If you aspire to be a social worker, here are some of the things you must be aware of:
Listening is Better than Talking
Although part of a social worker’s job is to explain certain situations and provide/inform clients of resources that may help with their situation, often times listening to your clients is best before you begin giving advice.
Listening not only help build trust between social worker and client, it also allows social workers to fully understand the client’s circumstances and guide them to the best solution of a problem.
Keep in Mind Power Dynamics
As a social worker, especially one that works in the government sector, you will have power to make decisions that will impact other people’s lives. Most people, whether or not they have dealt with social workers before, will be privy to this fact. Additionally, some people will have worked with difficult social workers before, or are simply afraid to be judged in their situation.
Because of these things, it is important for social workers to recognize the power dynamics between them and their client. Assure your clients that you are there to help them, and that you are both aiming for the same goal: to improve their lives — either individually, as a family, or as a community.
People Tend to Treat Others the Way They Have Been Treated
Often, those who are perpetrators of domestic violence have been victims of domestic violence themselves. Thus, it is important to keep in mind family histories while considering current situations.
While it may be easy to view something as black and white, social workers tend to work with situations that are muddled with all kinds of grey.

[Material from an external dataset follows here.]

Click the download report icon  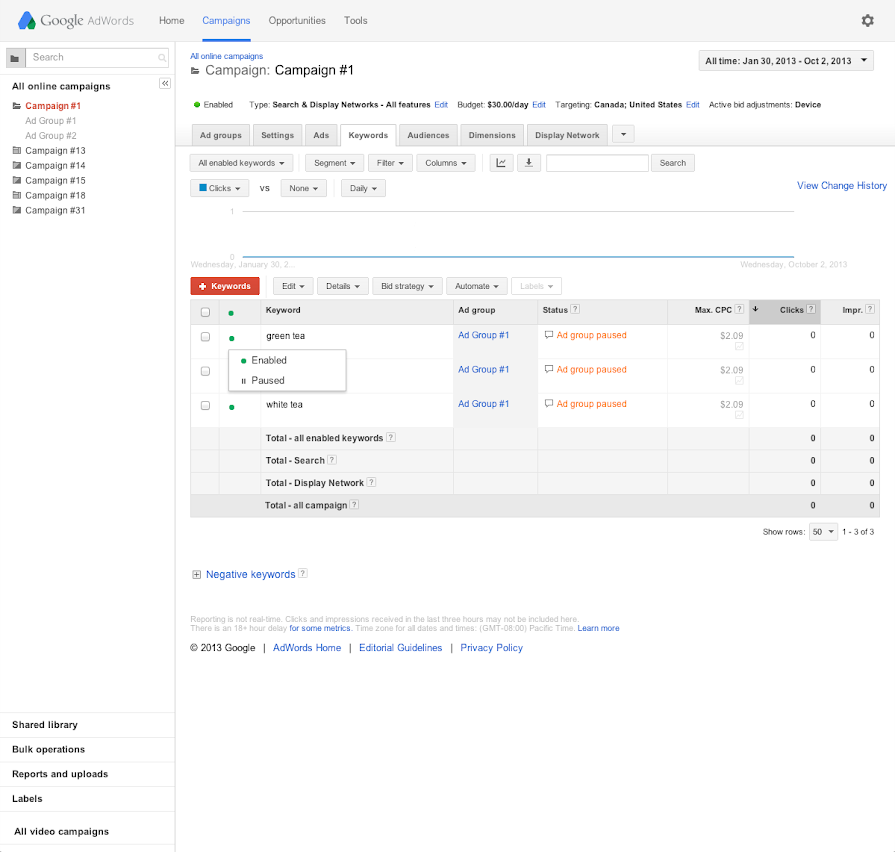click(x=528, y=163)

Most cases are a lot more complicated than labeling one person as the good guy and one as the bad guy.
Remember to Take Care of Yourself
Social workers tend to work multiple cases at once, and are often overworked. Many also work on an on-call basis, dealing with situations immediately should the need arise.

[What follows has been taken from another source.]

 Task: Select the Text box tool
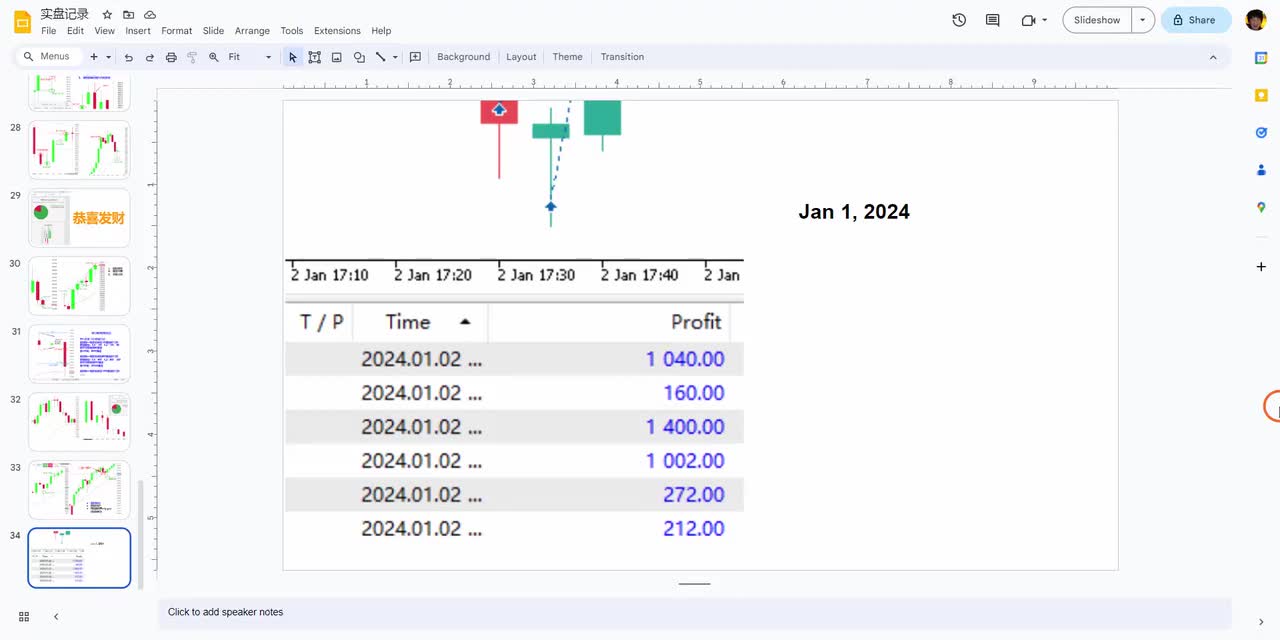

It is easy as a social worker to become so wrapped up in helping others that one forgets to take care of themselves. A good social worker knows that taking time to yourself to relax and recharge is the best way to ensure you are in prime condition and can continue serving others.
Sometimes Dealing with Organizational Structure is the Most Difficult Part
Those who go into social work usually do so because of their passion for helping others, but organizational difficulties and frustrating guidelines often drive them to quitting. There are specific government guidelines and standards that each social worker has to abide by. What many often find most frustrating is the fact that guidelines and standards that are always changing.
Peer Relationships Matter
An emotionally straining field, most social workers find it difficult to work with others. However, a good work environment is essential for success on the job. As well, working with others is a great way to learn how one can improve their work. Try finding mentors, join professional networks such as LinkedIn, and become a team collaborator.

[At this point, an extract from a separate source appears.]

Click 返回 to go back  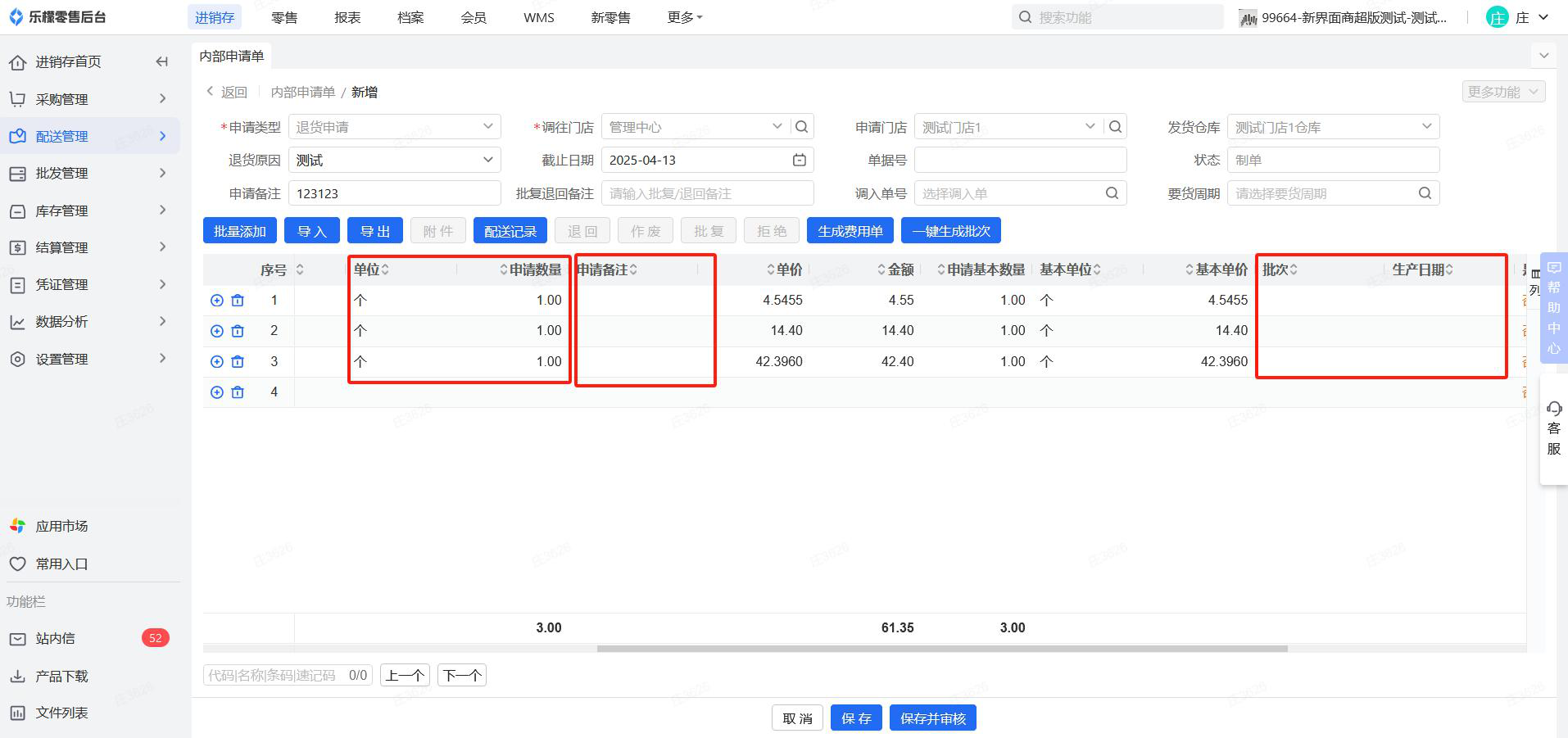click(x=227, y=93)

Professional Opportunities are More Abundant with Higher Education
Social worker is used to only describe those who have a bachelor’s, master’s, or doctorate in social work. Like most fields, the higher the degree one obtains, the more employment opportunities there are.
Higher degrees also tend to mean promotions, or higher paying jobs. For example, a master’s in social work is required for one to become a social worker manager. The average salary of a social work manager is $84, 981, as of April.
Your Education Will Not Teach You Everything You Need to Know
While education is important when it comes to becoming a social worker, practical, hands-on experience is essential to be a successful social worker. This teaches you how to interact with clients and handle each situation as they arise.